* [Goal of the exercise] Continue the passage on setting up a business in Wyoming, starting right after its final sentence.

* [Source passage]

* * * * *

Under Wyoming law, you must appoint a registered agent in the state as part of this document. This agent accepts notices of lawsuits and similar processes for the company. The secretary of state asks for the name of the filer: For an LLC, this is the organizer, and for a corporation, this is the incorporator. To maintain your privacy, we recommend that you have us set up your company: We'll act as your registered agent and provide governing documents, making it easy for you to start a business while staying anonymous.
The IRS issues every business an employer identification number, known as an EIN, FEIN, Federal EIN, employer ID, or taxpayer ID. The EIN is used on federal taxes for identifying your company. While all corporations need an EIN, certain single-member LLCs may have an exemption. However, we still advise obtaining an EIN so you can keep the company's finances separate from your own. With no EIN, and thus no separate bank account, it's difficult to argue that you obeyed corporate formalities and deserve the benefit of the law in case of a lawsuit or other negative credit event. Any company with employees that files certain tax returns, has Keogh plans, has multiple owners, or is involved with trusts, real estate, and mortgage investments, estates, farmers' cooperatives, nonprofits, or plan administrators needs an employer identification number.
It's fairly easy to open a business bank account. You will need to show the bank your articles of incorporation or organization, the corporate bylaws or operating agreement, your EIN, and the initial resolution that authorizes account openings. We provide all these, save the EIN, as part of our standard $199 package. You may obtain an EIN yourself or select the choice on our order form.
Wyoming does not require business licenses, unlike Nevada, which charges hundreds of dollars for essentially nothing. Some industries are exceptions that will require a license, though. This step is required for those with business related to wildlife, transportation, insurance, fire prevention, electricity, banking, and food. Specific other professions also require licensing, including medicine, law, barbershops, athletic training, and more. But this requirement will always only apply to a subsidiary Wyoming LLC: A holding company does not do business directly, so you will not need a business license for it.

* * * * *

* [Supplied material]

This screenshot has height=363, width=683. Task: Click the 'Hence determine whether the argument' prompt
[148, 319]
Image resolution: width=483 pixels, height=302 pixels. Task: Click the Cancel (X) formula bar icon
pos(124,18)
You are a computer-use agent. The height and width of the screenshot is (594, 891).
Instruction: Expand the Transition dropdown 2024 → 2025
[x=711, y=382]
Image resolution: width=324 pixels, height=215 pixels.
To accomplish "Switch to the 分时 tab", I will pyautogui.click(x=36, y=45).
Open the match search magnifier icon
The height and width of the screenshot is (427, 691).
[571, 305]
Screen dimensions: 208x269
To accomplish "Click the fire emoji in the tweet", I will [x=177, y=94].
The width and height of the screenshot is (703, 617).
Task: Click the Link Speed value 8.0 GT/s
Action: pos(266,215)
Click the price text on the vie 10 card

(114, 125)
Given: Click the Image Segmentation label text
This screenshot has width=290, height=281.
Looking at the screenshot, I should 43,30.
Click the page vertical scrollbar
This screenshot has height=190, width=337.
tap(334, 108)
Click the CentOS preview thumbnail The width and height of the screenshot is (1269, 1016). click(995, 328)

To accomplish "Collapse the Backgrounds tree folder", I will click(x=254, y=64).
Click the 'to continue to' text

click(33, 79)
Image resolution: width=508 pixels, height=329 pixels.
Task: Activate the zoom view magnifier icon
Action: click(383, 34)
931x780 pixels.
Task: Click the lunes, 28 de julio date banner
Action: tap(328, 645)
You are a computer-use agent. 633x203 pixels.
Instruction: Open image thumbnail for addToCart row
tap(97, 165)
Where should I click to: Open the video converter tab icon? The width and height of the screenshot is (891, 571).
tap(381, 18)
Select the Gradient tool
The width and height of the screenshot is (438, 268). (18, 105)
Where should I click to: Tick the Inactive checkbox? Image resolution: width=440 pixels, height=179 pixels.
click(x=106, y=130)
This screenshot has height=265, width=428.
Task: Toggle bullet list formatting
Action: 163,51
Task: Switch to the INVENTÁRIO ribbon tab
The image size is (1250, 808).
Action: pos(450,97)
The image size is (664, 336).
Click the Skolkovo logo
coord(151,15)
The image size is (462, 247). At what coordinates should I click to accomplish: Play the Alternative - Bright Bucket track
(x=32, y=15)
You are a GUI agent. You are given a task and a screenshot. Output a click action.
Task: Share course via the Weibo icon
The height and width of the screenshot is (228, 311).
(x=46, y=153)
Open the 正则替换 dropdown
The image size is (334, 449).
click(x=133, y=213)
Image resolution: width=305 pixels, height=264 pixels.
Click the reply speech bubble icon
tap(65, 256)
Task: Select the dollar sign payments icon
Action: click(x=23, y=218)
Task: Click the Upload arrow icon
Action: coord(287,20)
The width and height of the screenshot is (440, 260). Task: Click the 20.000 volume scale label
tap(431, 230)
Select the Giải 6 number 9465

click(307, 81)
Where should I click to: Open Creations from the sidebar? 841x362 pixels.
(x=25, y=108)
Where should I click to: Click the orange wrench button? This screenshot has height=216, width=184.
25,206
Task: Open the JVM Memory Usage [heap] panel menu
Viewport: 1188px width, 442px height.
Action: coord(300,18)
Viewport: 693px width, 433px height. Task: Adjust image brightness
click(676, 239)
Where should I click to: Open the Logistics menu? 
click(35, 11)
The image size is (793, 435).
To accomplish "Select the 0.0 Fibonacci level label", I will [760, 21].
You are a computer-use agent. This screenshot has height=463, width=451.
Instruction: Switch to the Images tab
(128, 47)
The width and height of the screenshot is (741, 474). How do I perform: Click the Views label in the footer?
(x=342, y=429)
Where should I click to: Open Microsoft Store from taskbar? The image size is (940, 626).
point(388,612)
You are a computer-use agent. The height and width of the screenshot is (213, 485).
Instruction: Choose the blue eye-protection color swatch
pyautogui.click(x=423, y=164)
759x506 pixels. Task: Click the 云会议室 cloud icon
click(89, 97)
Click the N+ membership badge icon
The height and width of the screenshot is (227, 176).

* * * * *

* [Result for this exercise]
It is generally easiest to create a Wyoming holding company first and the subsidiaries second. You will list the owner of the subsidiaries as the holding company so the initial documents can be drafted correctly. If you already have existing companies and want to move them under your Wyoming holding company, then you will need to change the operating agreement or bylaws of each subsidiary company to reflect the new owner.
Frequently Asked Questions
Starting a holding company is not significantly different than forming a traditional LLC or Corporation. The filing process is the same, but the difference comes in how the company operates and how the internal documents are structured, e.g. the operating agreement.
A holding company should be setup to provide privacy, asset protection, minimize taxes, and enhance flexibility when investing across various asset classes.
A holding company is designed to hold a variety of assets, but it is formed the same as any other company. The difference is operations are generally outsourced or pushed down to a subsidiary for asset protection.
One person can own a holding company, this is no problem. This holding company may be used to invest as an individual or with other partners. The holding company can be owned by one person or a trust if preferred.